Year End Giving Tips
If you are planning to make an end of year contribution to the Community Foundation, you should know that ordinarily, a charitable contribution is deductible in the year when it is made; and in general, a contribution is deemed “to be made” when the donated property is delivered to the charity. But for gifts made by check, stock, credit card or certain other means, special rules apply. If you want to be assured of a 2018 tax deduction for your gift, please be aware:
Gifts by Check
The “Mailbox Rule” applies – a gift by check is complete when the check is mailed or otherwise unconditionally delivered to the charity (assuming that the check ultimately clears in due course). So please be sure that your envelope is postmarked on or before December 31, 2018. However, the same rationale does not apply to checks sent by overnight mail! If you send a contribution by check through private overnight delivery services, the gift date will be the day the charity receives the delivery, not the date it is mailed.
The gift date for a gift of stock depends on how you hold the security. In order to maximize tax advantages for a gift of long term appreciated securities, it is critically important that the securities themselves be transferred to the charity. If you sell the shares and give the proceeds to charity, you will be liable for capital gains tax on the sale.
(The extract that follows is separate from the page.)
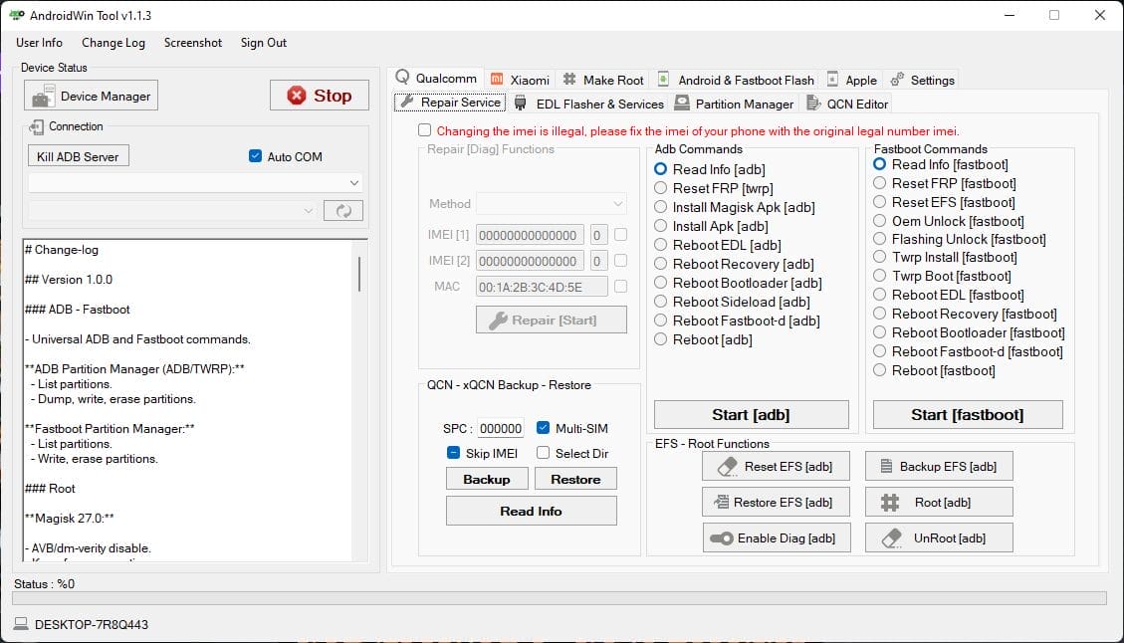Enable Diag mode via the key icon
1124x643 pixels.
tap(776, 537)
- Physical stock certificate: If you hold physical stock certificates, you should sign a stock power (a legal form authorizing the transfer of ownership) for each certificate contributed and deliver the stock power and the unendorsed certificates to the charity. Although you may simply endorse the stock certificates themselves, for security reasons, it is preferable to use a stock power separate from the certificate because an endorsed certificate can be negotiated by anyone who is in possession of it. For this reason, if you want to mail a gift of stock certificates, you should send the unendorsed certificates in one envelope and the signed stock powers in a separate envelope. A stock power can be obtained from most brokers or financial institutions. Care should be exercised to make certain the signature on the stock power is properly certified. The date of gift for a contribution of securities is the date the charity receives physical custody of the documents or, if mailed, the mailing date.
- “DTC” or “book entry”: Instruct your broker to transfer the shares to the charity’s account – DTC makes the appropriate entries to transfer ownership to the charity. The date of the gift for a DTC transfer is the date when the shares actually enter the charity’s account, which usually happens within three days. For DTC instructions to make a stock gift to CFSI, please contact Melany Wessels as (812) 948-4662.
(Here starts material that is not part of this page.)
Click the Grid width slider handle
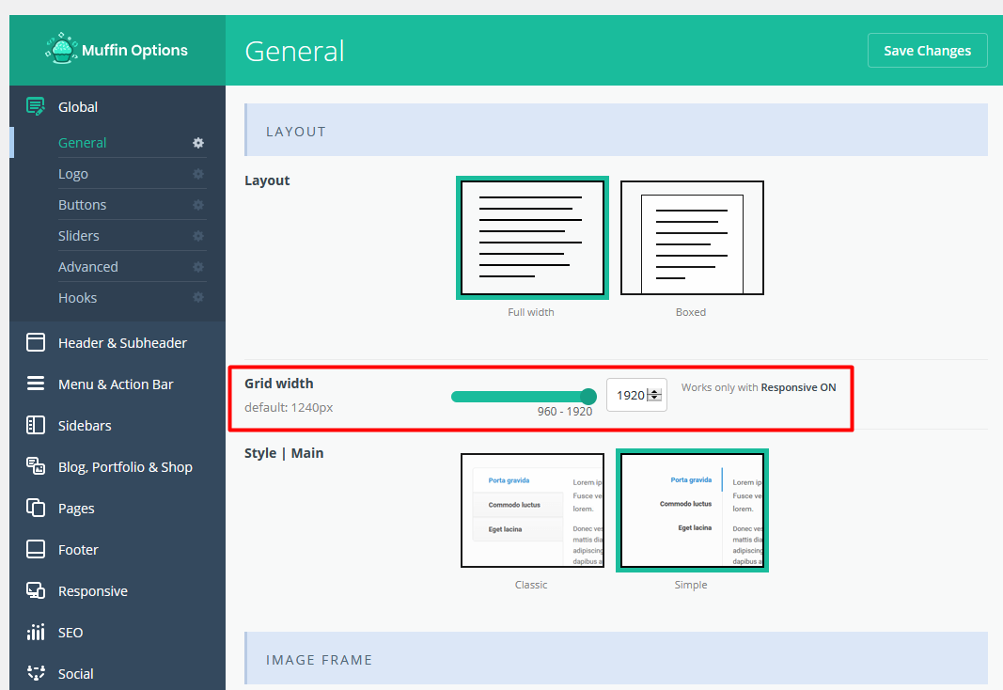[588, 396]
- Mutual fund shares: A gift of mutual fund shares is considered complete when the shares are received in the charity’s account. The transfer of mutual funds as a charitable gift must be completed by the mutual fund company at the direction of the donor. Since each mutual fund company will have its own process, forms and procedures, it can take a significant amount of time to make a charitable gift of mutual funds. You should check with your mutual fund company soon for the appropriate process and the approximate timeframe if you are planning a year end contribution. Be sure that your mutual fund company understands that the shares themselves are transferred to charity and that shares are not to be sold with the proceeds forwarded to charity.
Gift by Credit Card
A gift charged to a bank credit card is deemed to be made in the taxable year of the cardholder when the charge is made, not the year when the cardholder reimburses his or her bank. However, IRS guidance creates some uncertainty about the gift date if the gift is made in one calendar year and the transaction is posted in the following year (as might happen with a December 31 gift). You may want to plan ahead a few days if making a year-end credit card donation to avoid this uncertainty. Make your gift to CFSI here.
IRA Charitable Rollover If you are age 70½ or older, it’s possible to make tax-free distributions to charitable organizations (up to $100,000 per year) from your Individual Retirement Account (IRA). This is a simple and smart way to give because the money you direct to charity is excluded from your ordinary income for federal income tax purposes, and the amount counts toward the your required minimum distribution for that year! The Community Foundation can accept IRA rollover distributions and help you accomplish more than you might have thought possible. Give us a call to find out more. 812-948-4662.
Need to make a gift but not sure what to do with it?
Make your 2018 charitable gift now and decide where to give it later. One of our more popular types of funds, a donor advised fund, will allow you to make your tax deductible gift now and then distribute grants from your fund to your favorite causes, nonprofits, church or alma mater in future years.
Please contact us at (812) 948-4662 if you have questions about the Community Foundation or need help with your year end giving. Need information on how to create or add to your fund with using your will, living trust, IRA, insurance beneficiary designation, or for a charitable remainder unitrust? We can help you do that as well.
This outline is intended as a general overview of the topics and should not be relied upon for estate planning or tax advice without the assistance of a qualified tax advisor.